Where I see harm, often unintentional, is when we fail to set realistic expectations on the limitations of psychotherapy and medical interventions. This can look like a "White Knight" championing complete, unregulated access to gender-affirming care, bypassing obtaining informed consent. Unfortunately, this may ultimately serve the provider's sense of guilt as a gatekeeper, or ego as a champion, more than the long-term treatment of the patient. I have seen how post-operative disappointment can increase gender dysphoria. We just haven’t developed a language for it yet. Maybe in the DSM-VI, there can be a Gender Dysphoria scale (Mild, Moderate, Severe) or Gender Dysphoria, Type 1, and Type 2, to specifically name and treat increased gender dysphoria as a result of medical complications.
As providers, we need to approach treatment of gender dysphoria holistically. As a community, we also need to cultivate an honest understanding of what our gender dysphoria is, where it stems from, and what we can do about it.
For me, I began with the social component of my gender transition by changing my name and clothing. The next stage seemed to be the physical component, but I felt rushed. I felt like I was skipping a step. I had to incorporate spirituality into my gender transition. I am deeply grateful for this, because addressing my spiritual health has led me back to my biological family, my motherland, my native tongue, and a spiritual foundation that then supported me through the first few years of my physical transition. I now experience this life as a spirit who lived as a girl, and now gets to learn some different lessons as a man. My faith helps me tolerate the daily struggles I experience, because there is a greater purpose. This fluidity and openness works for me, but may not resonate or work for someone else.
There is no one way that gender dysphoria should look, and no one way to treat it.

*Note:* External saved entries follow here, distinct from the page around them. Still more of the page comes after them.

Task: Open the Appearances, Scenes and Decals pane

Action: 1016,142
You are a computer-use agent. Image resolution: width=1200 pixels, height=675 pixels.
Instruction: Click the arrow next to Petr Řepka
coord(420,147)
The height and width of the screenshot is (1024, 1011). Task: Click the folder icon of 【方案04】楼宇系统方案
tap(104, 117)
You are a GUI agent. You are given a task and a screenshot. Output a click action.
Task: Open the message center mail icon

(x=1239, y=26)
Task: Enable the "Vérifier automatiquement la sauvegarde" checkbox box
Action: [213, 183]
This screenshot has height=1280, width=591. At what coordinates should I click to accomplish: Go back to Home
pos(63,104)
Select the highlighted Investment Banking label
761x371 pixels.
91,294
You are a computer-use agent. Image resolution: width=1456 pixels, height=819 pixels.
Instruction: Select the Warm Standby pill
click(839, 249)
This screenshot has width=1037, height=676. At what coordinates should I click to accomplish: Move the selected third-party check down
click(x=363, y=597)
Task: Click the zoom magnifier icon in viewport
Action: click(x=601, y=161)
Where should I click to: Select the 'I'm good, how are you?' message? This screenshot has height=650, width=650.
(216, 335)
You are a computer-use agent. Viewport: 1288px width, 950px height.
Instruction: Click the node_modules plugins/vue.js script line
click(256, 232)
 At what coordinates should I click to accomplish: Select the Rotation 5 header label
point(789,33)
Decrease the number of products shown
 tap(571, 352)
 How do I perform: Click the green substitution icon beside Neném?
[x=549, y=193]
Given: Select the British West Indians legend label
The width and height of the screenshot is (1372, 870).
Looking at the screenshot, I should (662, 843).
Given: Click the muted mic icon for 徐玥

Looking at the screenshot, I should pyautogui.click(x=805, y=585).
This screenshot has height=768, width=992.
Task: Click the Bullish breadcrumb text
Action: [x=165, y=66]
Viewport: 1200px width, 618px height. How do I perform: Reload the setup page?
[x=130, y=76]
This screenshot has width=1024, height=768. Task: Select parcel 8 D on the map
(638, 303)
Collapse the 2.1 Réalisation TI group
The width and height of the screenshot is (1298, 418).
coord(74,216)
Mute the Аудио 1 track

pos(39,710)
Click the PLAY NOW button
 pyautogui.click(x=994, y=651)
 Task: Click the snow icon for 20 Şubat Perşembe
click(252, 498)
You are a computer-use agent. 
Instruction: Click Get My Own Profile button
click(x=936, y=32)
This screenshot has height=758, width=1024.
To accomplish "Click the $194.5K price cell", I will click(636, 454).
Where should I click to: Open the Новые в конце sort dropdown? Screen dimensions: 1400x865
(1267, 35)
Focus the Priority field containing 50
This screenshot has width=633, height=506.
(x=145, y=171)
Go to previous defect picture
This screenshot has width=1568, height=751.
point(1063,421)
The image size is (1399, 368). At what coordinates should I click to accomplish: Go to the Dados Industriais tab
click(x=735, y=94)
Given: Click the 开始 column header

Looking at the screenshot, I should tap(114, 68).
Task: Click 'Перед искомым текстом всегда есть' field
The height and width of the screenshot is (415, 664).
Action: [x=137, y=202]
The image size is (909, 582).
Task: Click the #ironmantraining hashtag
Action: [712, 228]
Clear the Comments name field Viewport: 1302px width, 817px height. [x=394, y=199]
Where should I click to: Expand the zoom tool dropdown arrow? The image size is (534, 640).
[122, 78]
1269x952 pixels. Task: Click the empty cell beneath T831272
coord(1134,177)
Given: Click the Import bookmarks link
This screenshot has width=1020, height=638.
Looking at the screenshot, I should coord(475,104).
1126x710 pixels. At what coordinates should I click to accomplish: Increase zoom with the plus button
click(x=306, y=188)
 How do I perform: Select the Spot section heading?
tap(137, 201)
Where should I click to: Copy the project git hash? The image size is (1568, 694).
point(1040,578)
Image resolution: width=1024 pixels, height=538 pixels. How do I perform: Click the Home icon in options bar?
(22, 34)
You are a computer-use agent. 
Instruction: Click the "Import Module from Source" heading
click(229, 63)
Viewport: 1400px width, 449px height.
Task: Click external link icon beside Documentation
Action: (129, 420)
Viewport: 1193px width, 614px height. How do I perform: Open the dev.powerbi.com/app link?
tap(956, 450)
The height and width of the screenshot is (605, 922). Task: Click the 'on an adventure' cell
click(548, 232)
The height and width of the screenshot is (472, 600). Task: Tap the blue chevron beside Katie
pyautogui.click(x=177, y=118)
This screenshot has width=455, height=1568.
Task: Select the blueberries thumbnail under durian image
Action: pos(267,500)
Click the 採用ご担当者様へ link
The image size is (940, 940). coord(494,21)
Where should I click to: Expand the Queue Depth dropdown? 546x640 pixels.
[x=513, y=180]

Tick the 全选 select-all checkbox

If we can honor every path and tailor each treatment for each individual and their environment, I think we are moving in the right direction.
This article was conceptualized and written based on my lived experience as a Licensed Clinical Social Worker of Vietnamese descent and transgender lived experience. Please honor my wisdom and labor by citing and referencing my holistic, clinical conceptualization of Gender Dysphoria. Thank you.